‘Electric-Blue Auroras’ Light Up The Sky After Earth Gets Blasted By Sudden Solar Storm

The spectacular northern lights were enhanced by amped-up solar winds, explains NASA researcher.

Aurora borealis northern lights over the Gulf of Finland.
Smelov / Shutterstock

The spectacular northern lights were enhanced by amped-up solar winds, explains NASA researcher.

An unexpected solar geomagnetic storm hit Earth on April 20. As a result, the skies in the Northern Hemisphere lit up with a stunning light show of uniquely colored auroras, Space.com reports.

The United States and Canada witnessed a mesmerizing display of green and “electric-blue” auroras, which streaked across the sky to the delight of lucky observers.

People in different parts of the world took photos of the dazzling sight and shared them on social media, commenting on the spectacular northern lights.

Many woke up before sunrise to the sight of the rare auroras; others admired them through the night, as they were reportedly bright enough to eclipse the city night lights.

Philip Granrud, from Kalispell, Montana, took this photo of an intense green aurora and reported it was so bright that it could be seen from inside the city.

Though most people had to point their cameras up to the sky to catch a snapshot of the “amazing northern lights,” one person got to experience the phenomenon from a unique view point, notes Space.com.

Pilot Matt Melnyk was 39,000 feet up in the sky when he spotted what he described as “electric-blue auroras.” Melnyk was on a flight from Edmonton to Toronto and stumbled upon the magnificent sight over northern Manitoba.

The pilot managed to capture some quick snapshots of the electric-blue auroras and uploaded them on the Spaceweather.com gallery.

“I’ve been flying airplanes for 20 years and photographing the Aurora for 10 years and I’ve never seen anything like this before,” Melnyk wrote in the snapshots’ description.

According to Space.com, reports of green and electric-blue auroras came from as far south in the Northern Hemisphere as the U.S. state of Indiana.

The rare auroras were even spotted over the Australian island of Tasmania, in the Southern Hemisphere.
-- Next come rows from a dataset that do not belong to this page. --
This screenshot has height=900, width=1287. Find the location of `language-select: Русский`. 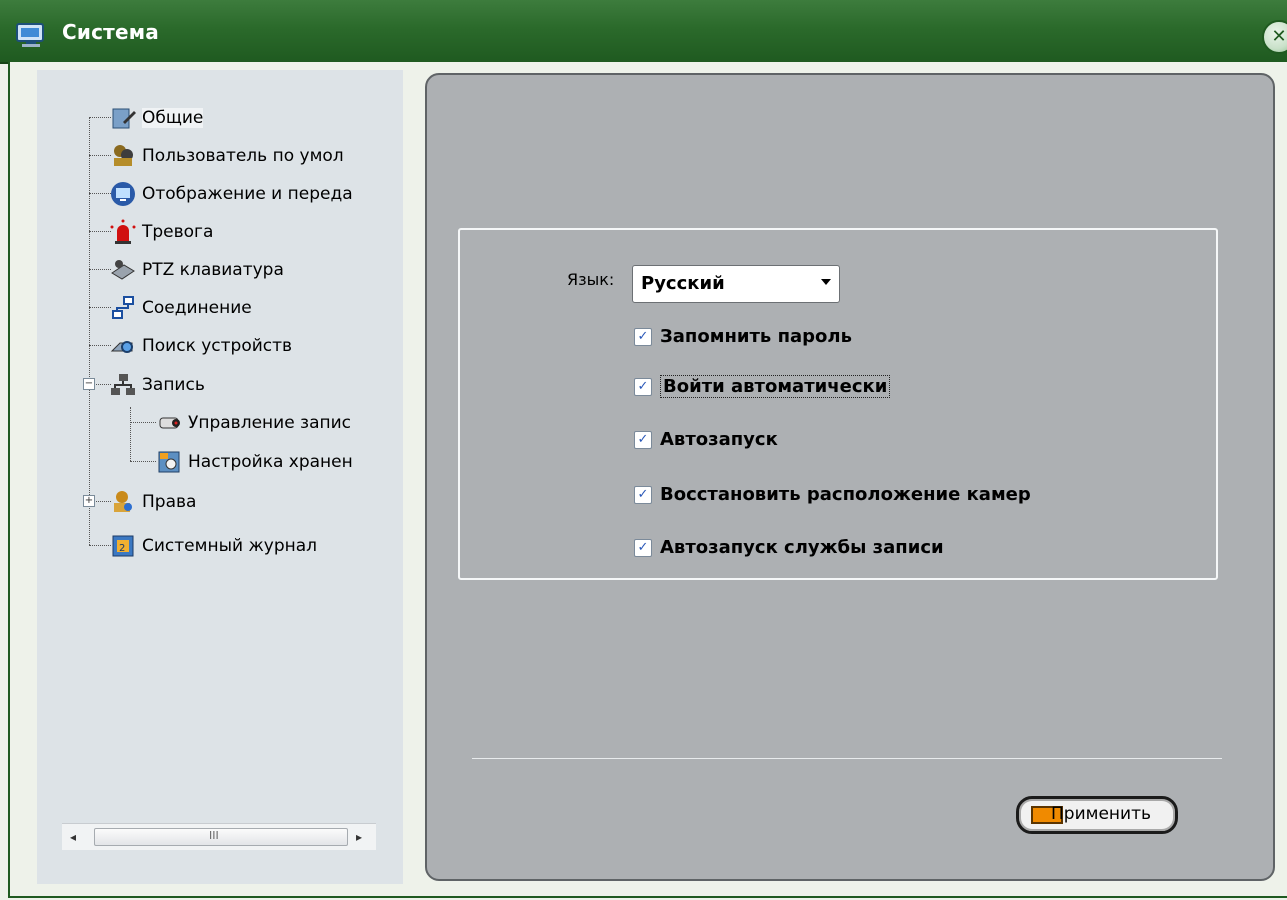

language-select: Русский is located at coordinates (736, 284).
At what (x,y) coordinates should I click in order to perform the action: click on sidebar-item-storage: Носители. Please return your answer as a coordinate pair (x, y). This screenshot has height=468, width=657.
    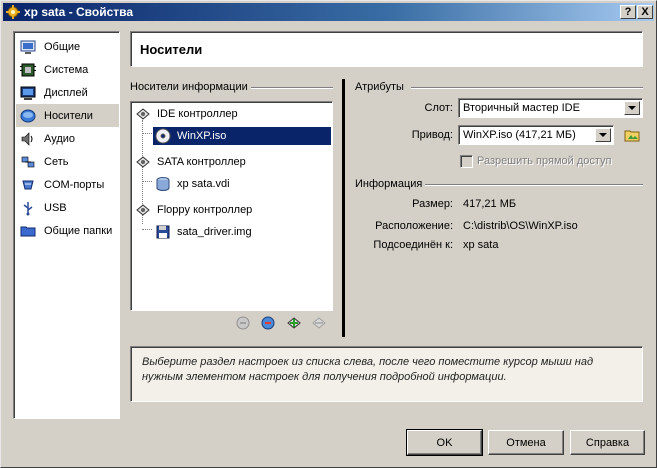
    Looking at the image, I should click on (68, 116).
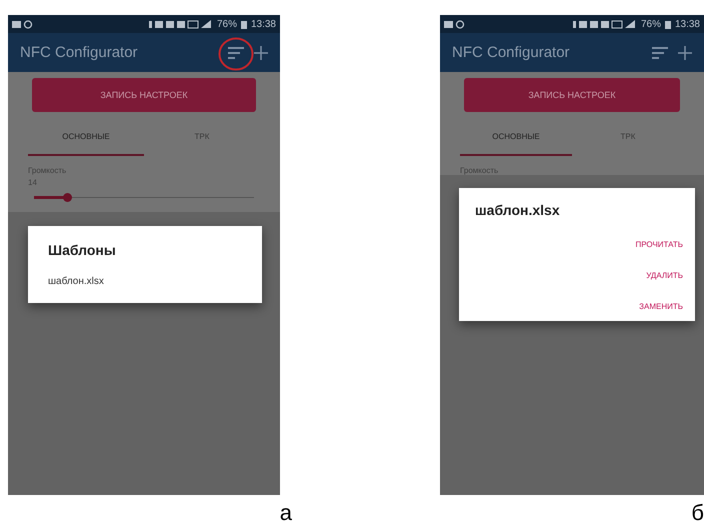 This screenshot has width=704, height=526. What do you see at coordinates (664, 276) in the screenshot?
I see `dialog-action-button: УДАЛИТЬ` at bounding box center [664, 276].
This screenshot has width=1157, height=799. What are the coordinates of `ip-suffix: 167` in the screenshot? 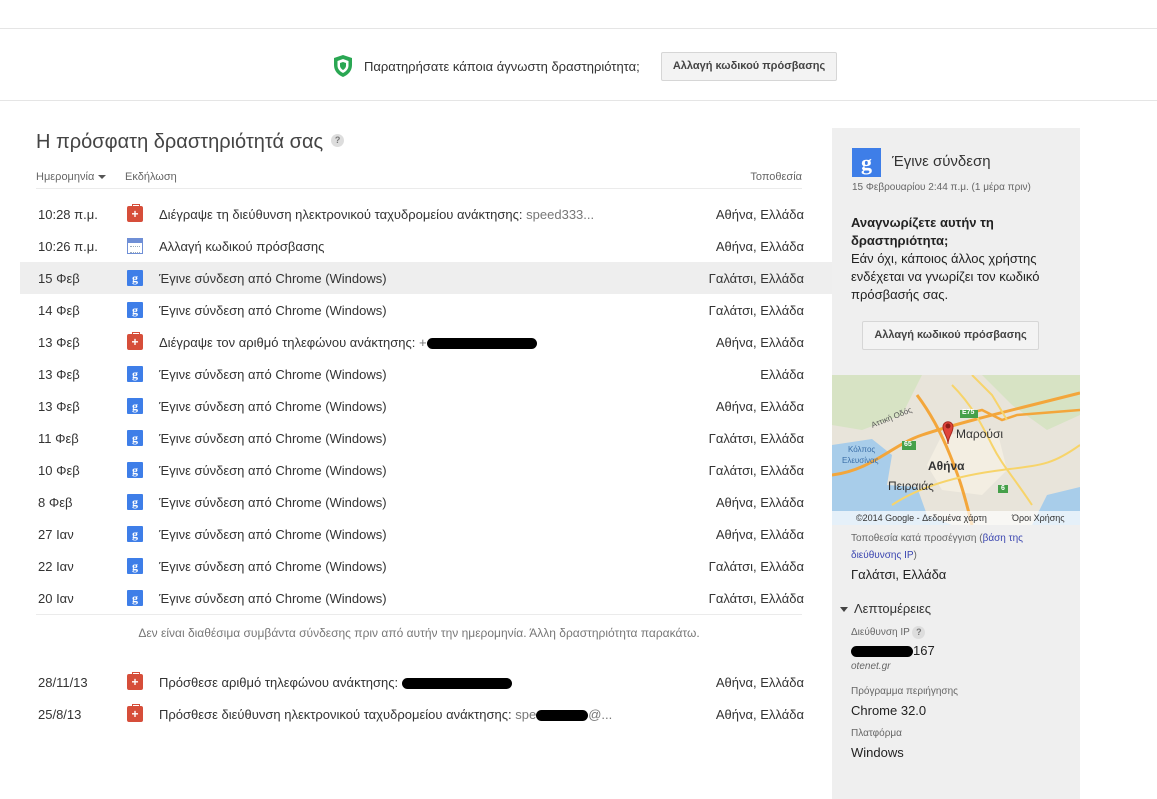 It's located at (924, 650).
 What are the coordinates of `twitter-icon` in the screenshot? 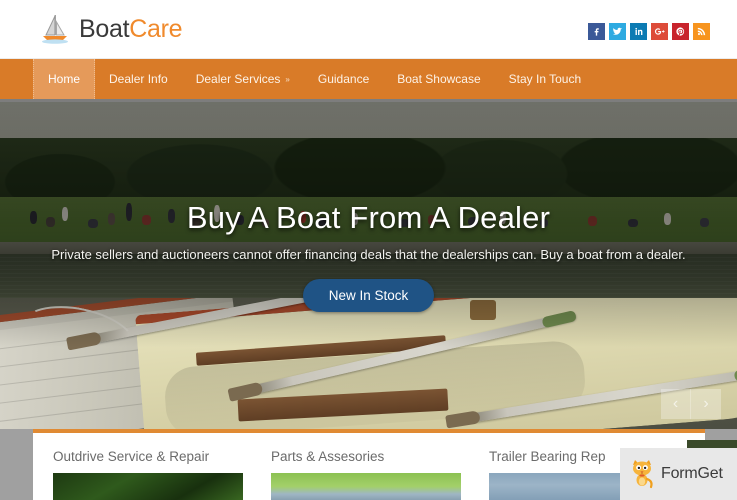 It's located at (618, 31).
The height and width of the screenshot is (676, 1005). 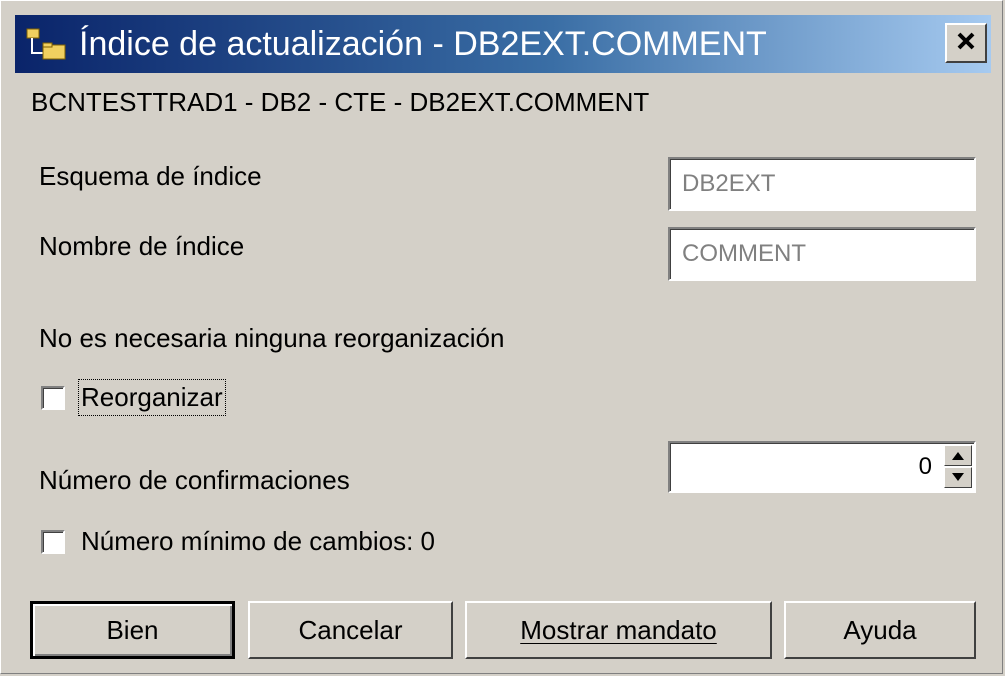 What do you see at coordinates (880, 630) in the screenshot?
I see `help-button: Ayuda` at bounding box center [880, 630].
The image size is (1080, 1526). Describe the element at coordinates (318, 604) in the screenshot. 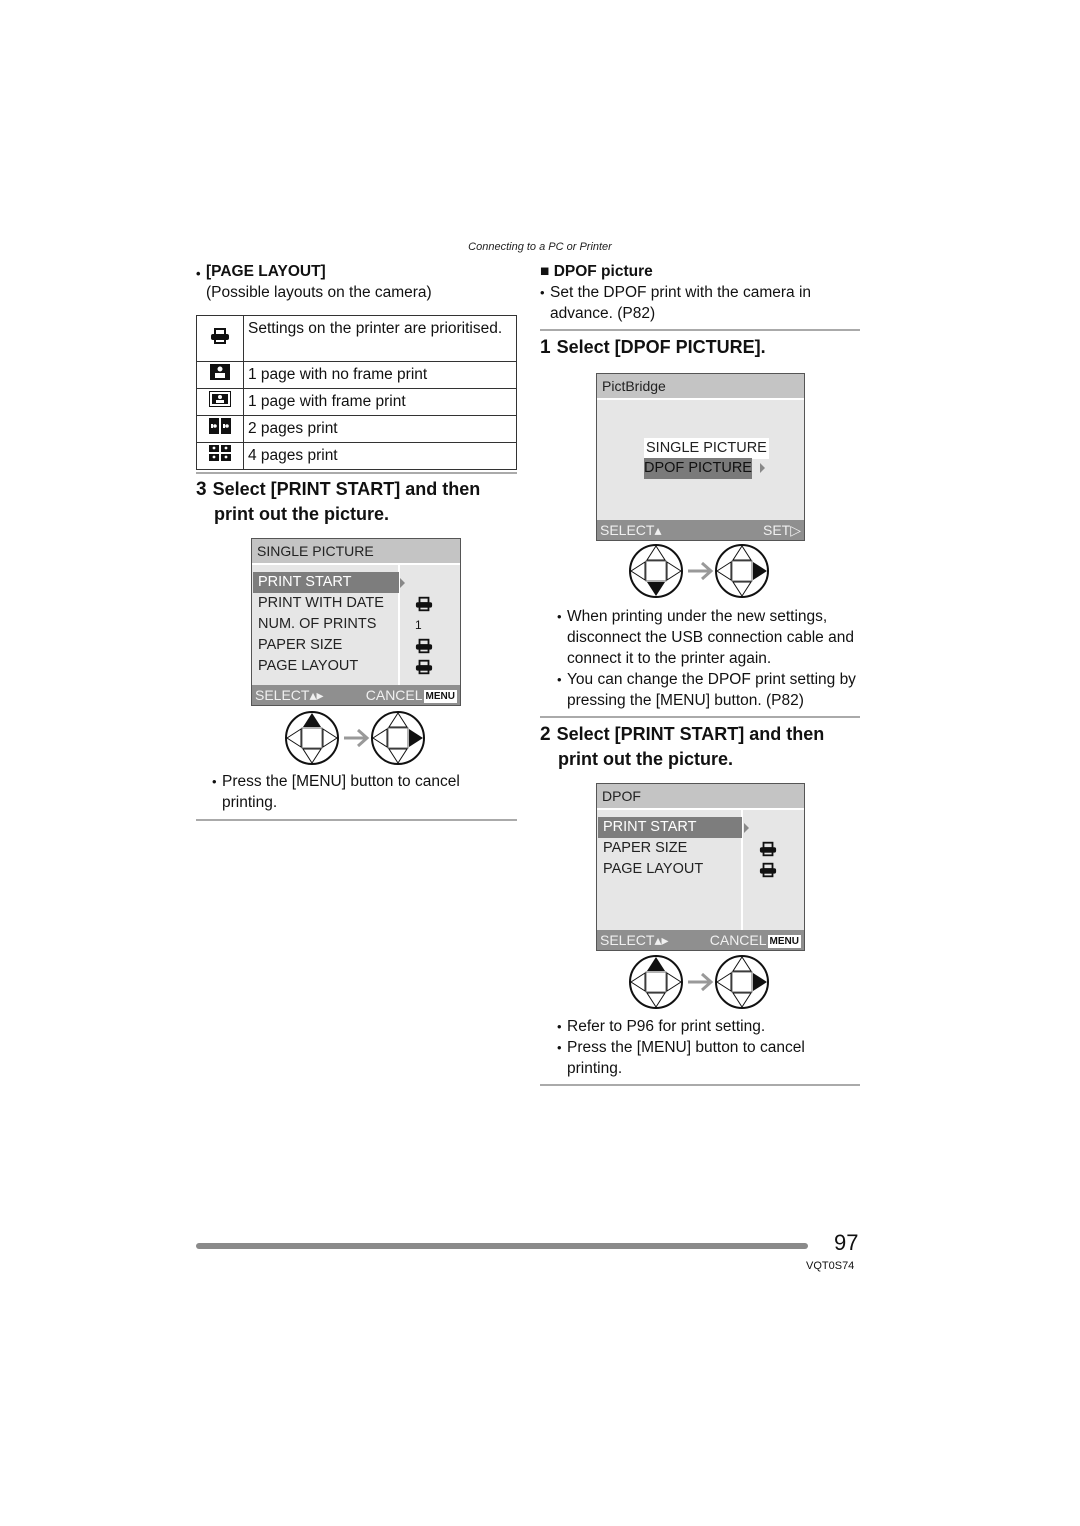

I see `menu-item-print-with-date: PRINT WITH DATE` at that location.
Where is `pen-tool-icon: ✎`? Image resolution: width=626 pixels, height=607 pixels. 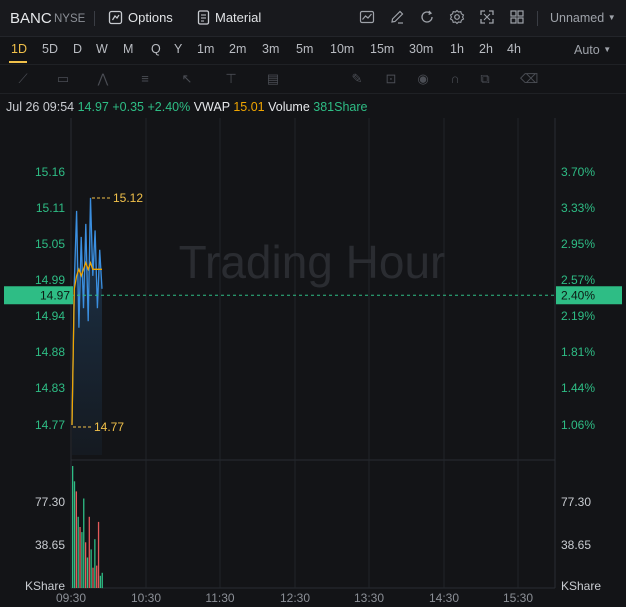 pen-tool-icon: ✎ is located at coordinates (357, 79).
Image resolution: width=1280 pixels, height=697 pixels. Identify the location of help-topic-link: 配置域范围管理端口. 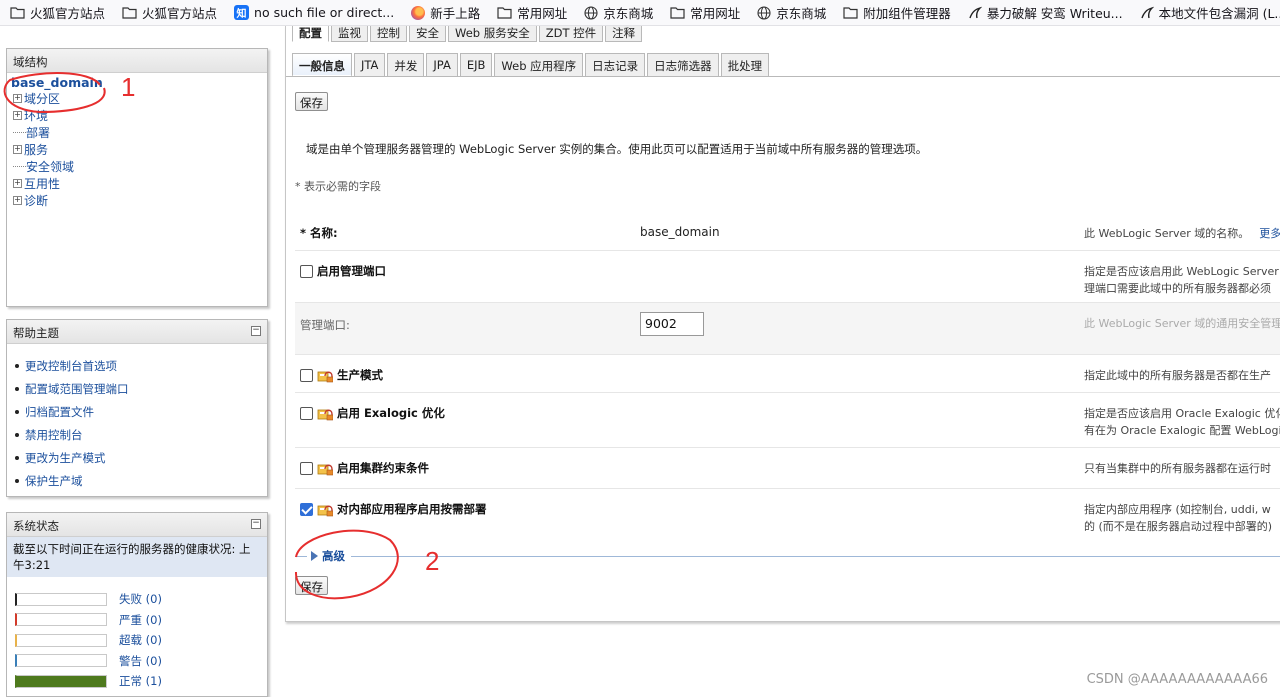
(141, 388).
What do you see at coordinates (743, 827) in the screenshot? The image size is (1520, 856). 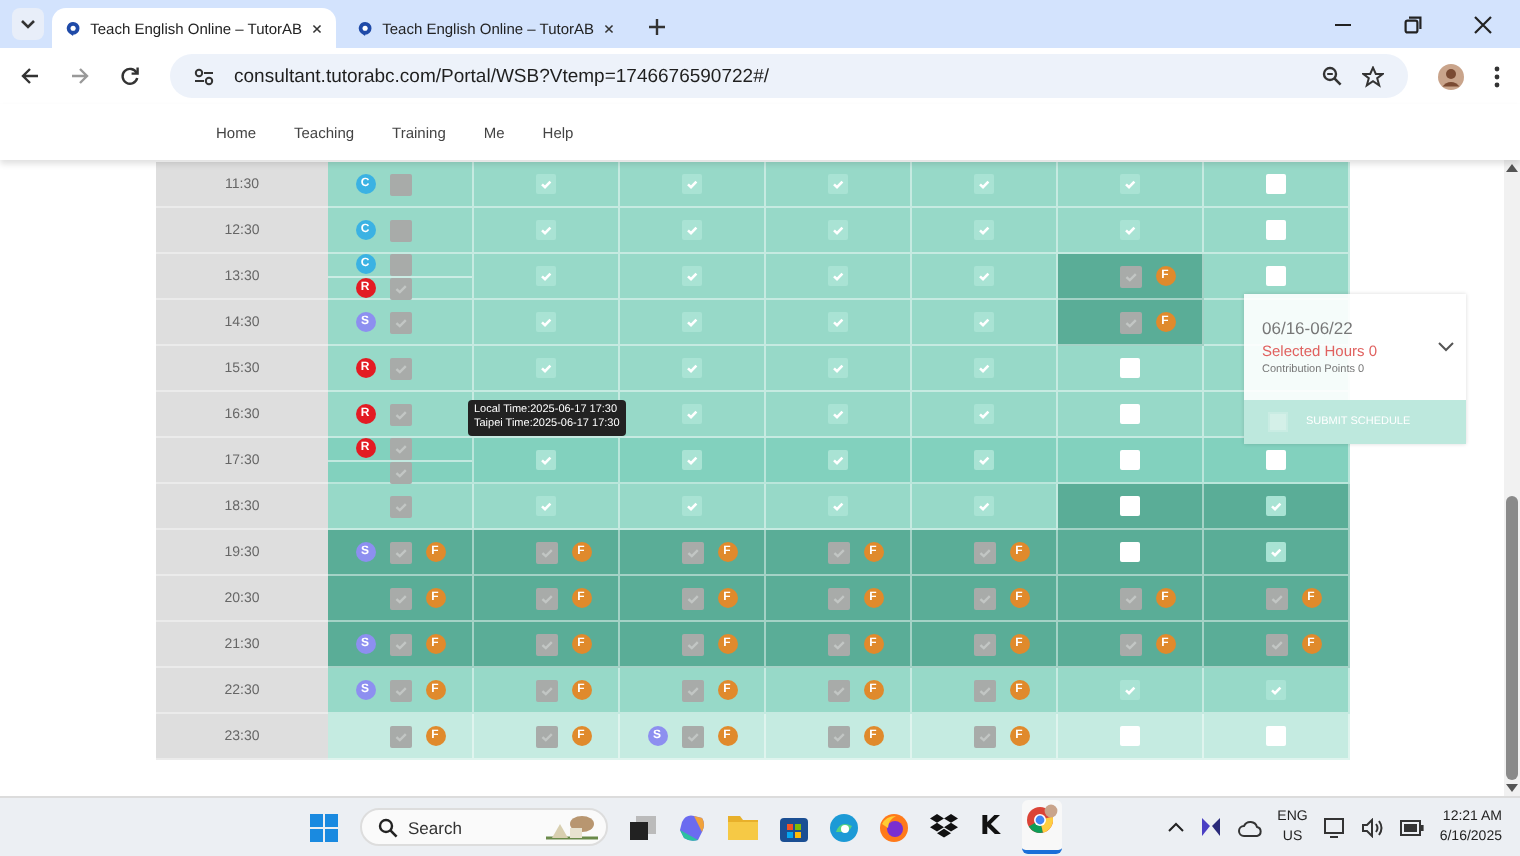 I see `folder-icon` at bounding box center [743, 827].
The dazzling light show lit up the sky courtesy of an unusual geomagnetic storm. Unlike typical geomagnetic storms, which are usually caused by solar flares, the one that hit Earth on Friday was due to an “interplanetary shock wave” Space.com reports, citing Spaceweather.com.

The shockwave — essentially “a high-speed stream of particles” leaking from a hole in the sun’s corona, NASA researcher Yari Coloado-Vega told Space.com — struck Earth’s magnetic field at about 3:50 a.m. E.D.T (23:50 on April 19 G.M.T), “quadrupling the intensity” of the solar wind.

The amplified solar particles that showered our planet later translated into a G2-level or “moderate” geomagnetic storm, informed the Space Weather Prediction Center at the National Oceanic and Atmospheric Administration.

These types of storms are known to produce brighter auroras, among which the blue ones are the rarest. According to Space.com, blue auroras are born when solar winds encounter charged nitrogen molecules. The more common green and yellow northern lights occur when charged particles from the sun hit oxygen molecules.